Poznan09
Introduction to Syntax (10 classes)
Omer Preminger
Consider the following thought-experiment: take human language, and strip away everything about it that can be explained in terms of constraints on sound, and in terms of constraints on meaning. Is anything left? In other words, are there phenomena in language that cannot be explained in terms of sound, or in terms of meaning?
As it turns out, once we take this question out of the realm of thought-experiments, looking instead at actual data, there is an abundance of evidence of this sort. There are sentences that we can perfectly well say (i.e., utter the necessary sequence of sounds), and whose intended meaning is entirely clear (i.e., it is a meaning that our mind is capable of representing), but are stubbornly "refused admission" into human language: speakers consistently judge these sentences as impossible in their native languages. These are the kind of phenomena that are central to the study of syntax in generative linguistics.

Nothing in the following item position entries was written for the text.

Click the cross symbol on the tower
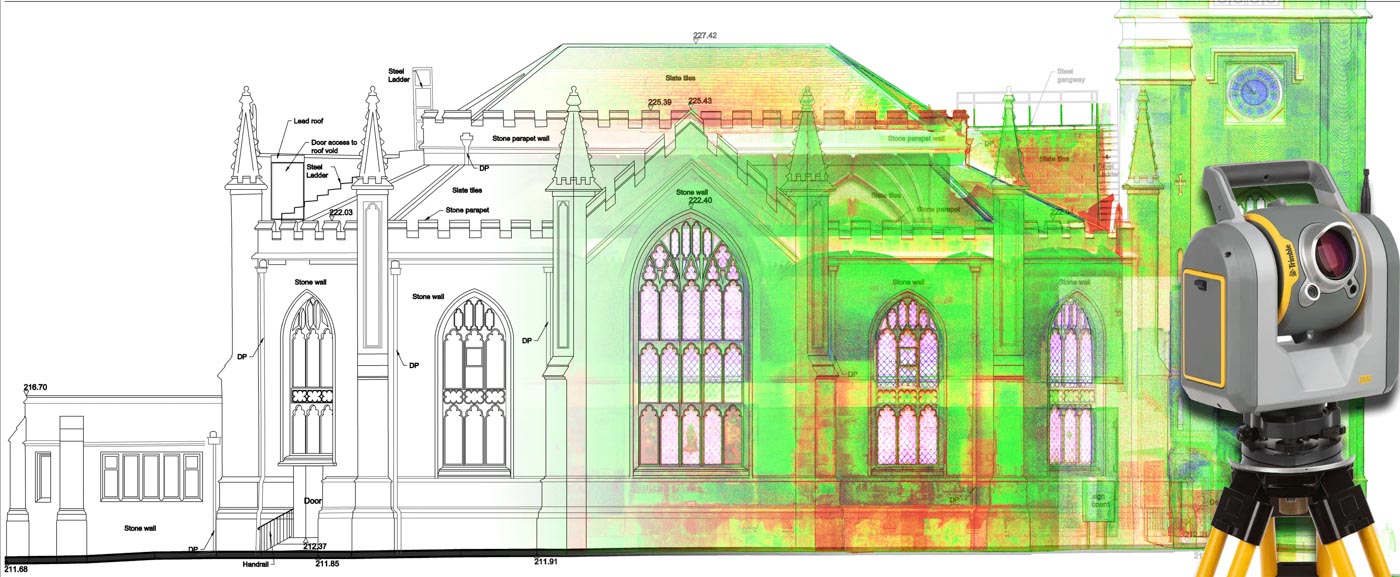This screenshot has width=1400, height=577. click(1180, 186)

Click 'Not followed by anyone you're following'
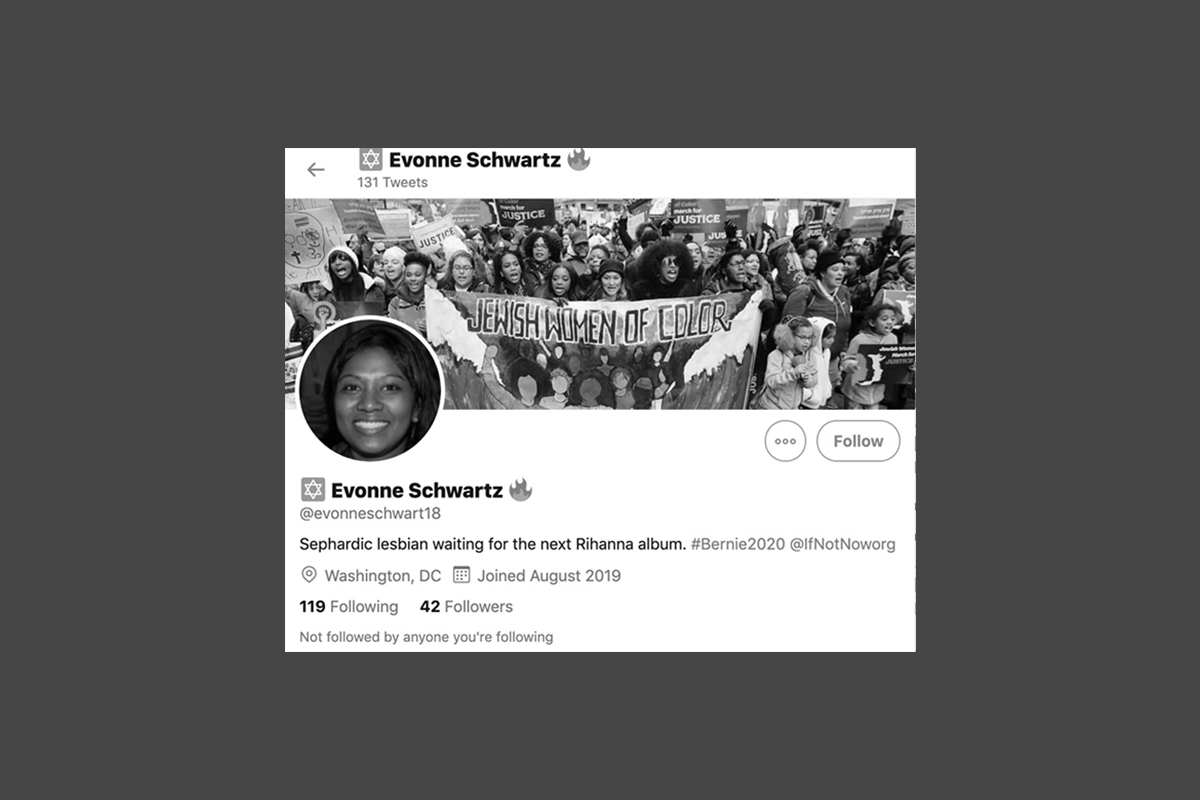coord(426,637)
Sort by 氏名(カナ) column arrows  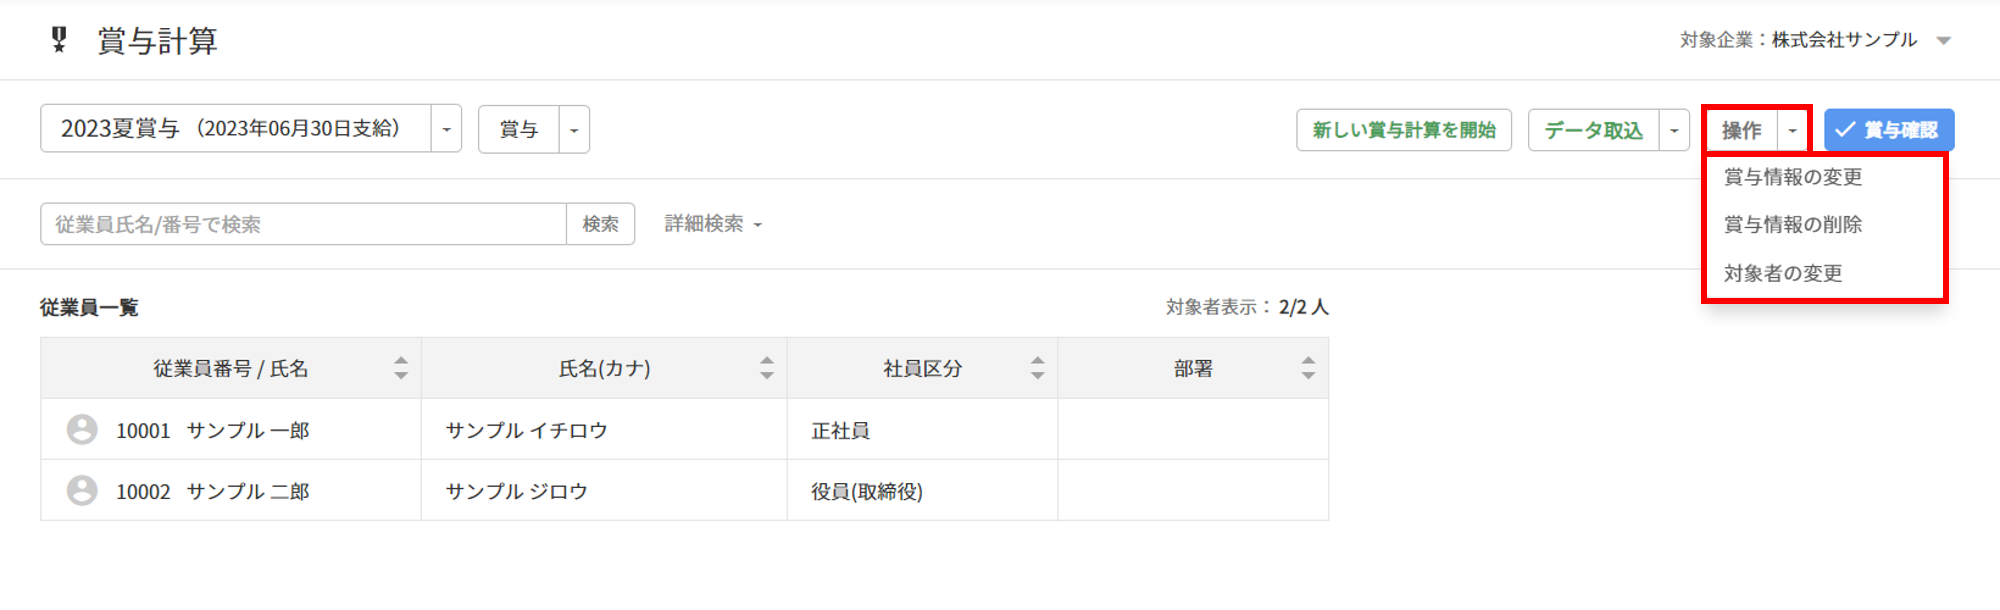[767, 368]
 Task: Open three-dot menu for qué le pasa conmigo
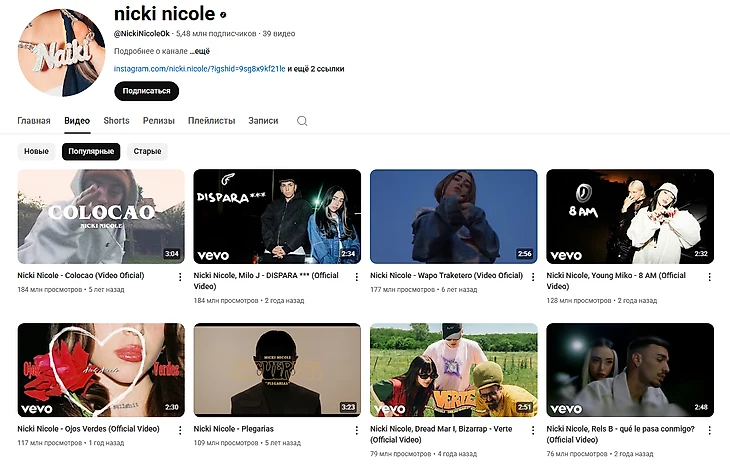click(710, 431)
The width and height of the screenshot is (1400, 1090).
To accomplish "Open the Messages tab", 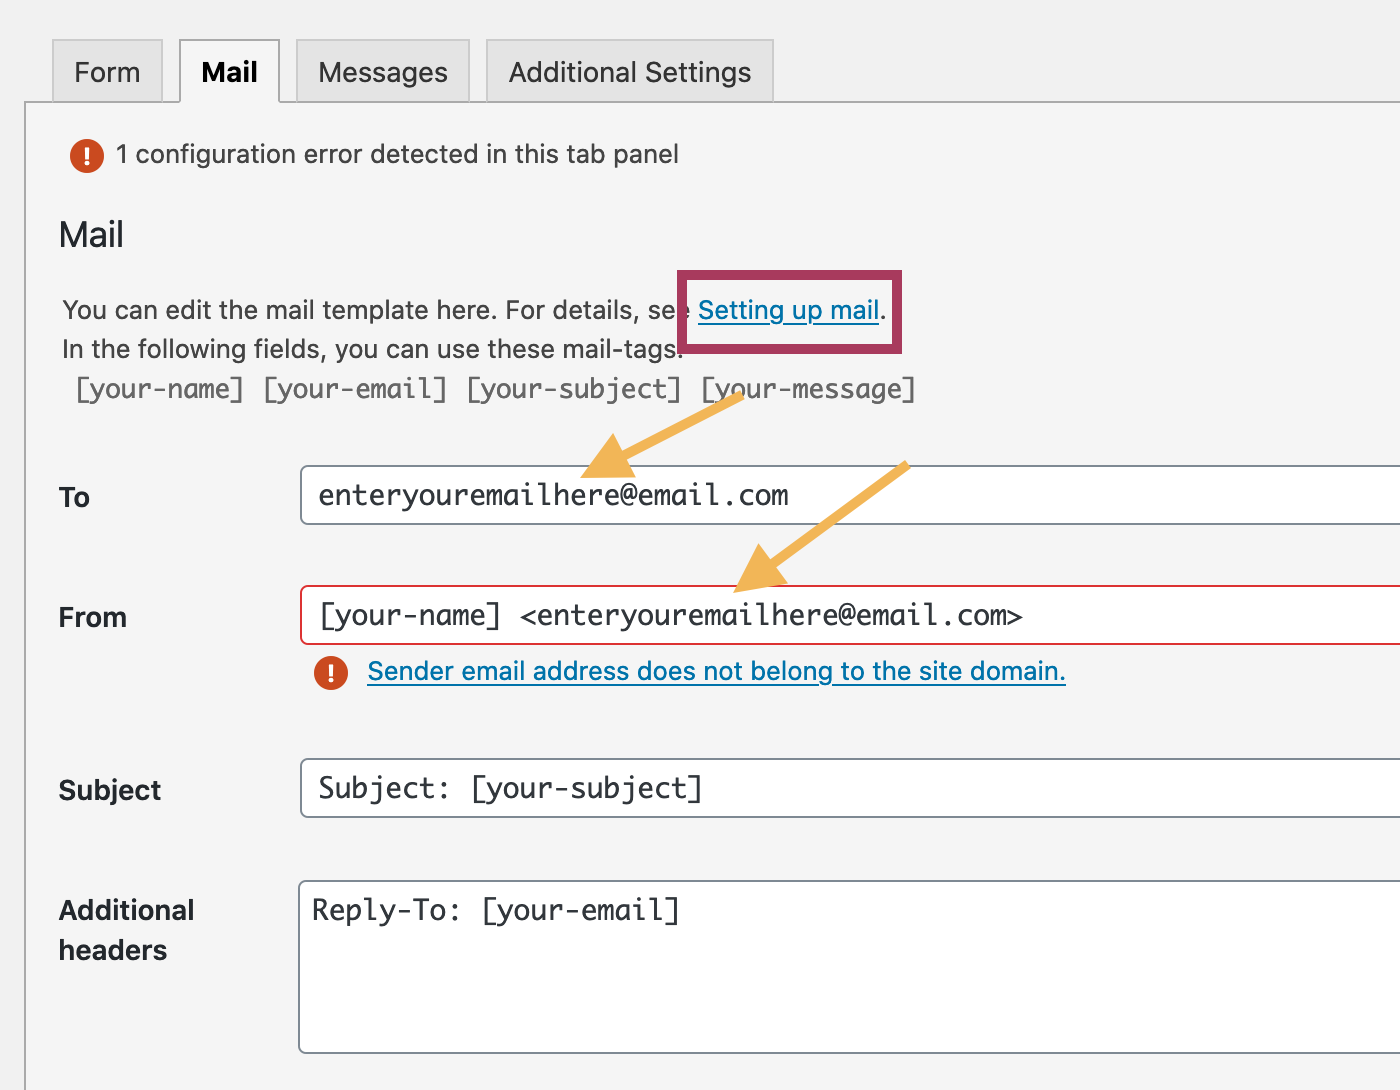I will (x=383, y=72).
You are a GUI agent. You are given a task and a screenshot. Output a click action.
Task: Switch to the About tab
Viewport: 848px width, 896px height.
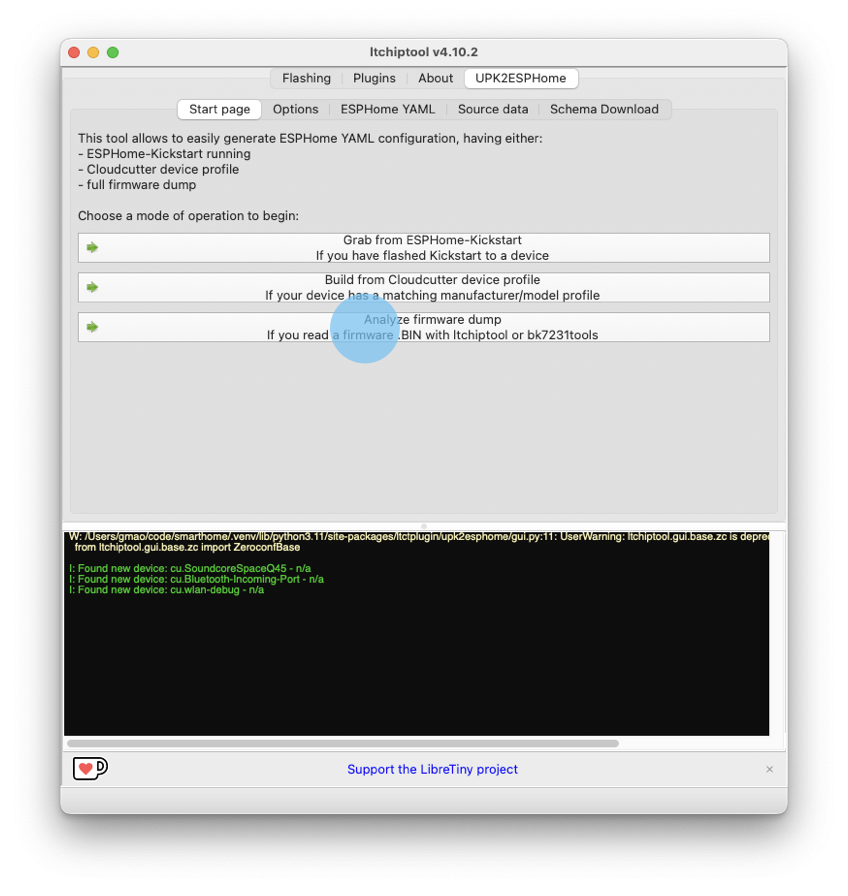435,78
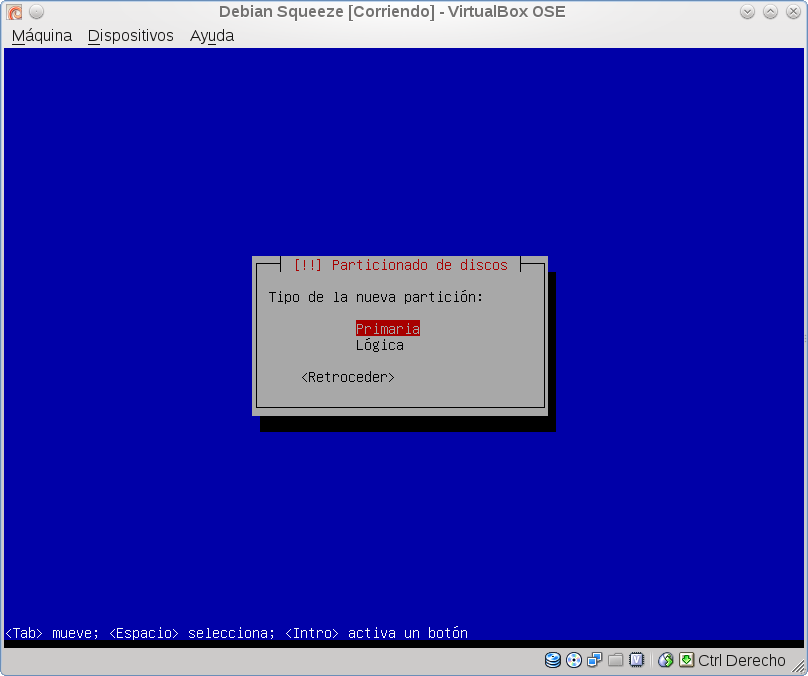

In this course, we will explore fundamental notions in the study of syntax. NO PREVIOUS KNOWLEDGE OF LINGUISTICS IS NEEDED, nor will any be assumed.
Some of the issues we will touch on include:
• the hierarchical organization of expressions in language
• disjoint reference effects (a.k.a., the syntactic side of Binding Theory)
• Case and the licensing of noun-phrases
• phi-features (e.g., number, person, gender), and agreement
• movement (i.e., the displacement of syntactic units)
For each of these, we will first present a sampling of the kind of data that (hopefully) convinces us that there is a phenomenon to be explained, in the first place. Then, we will present a theoretical account of these phenomena, along with some critical discussion of what works and doesn't work about this account.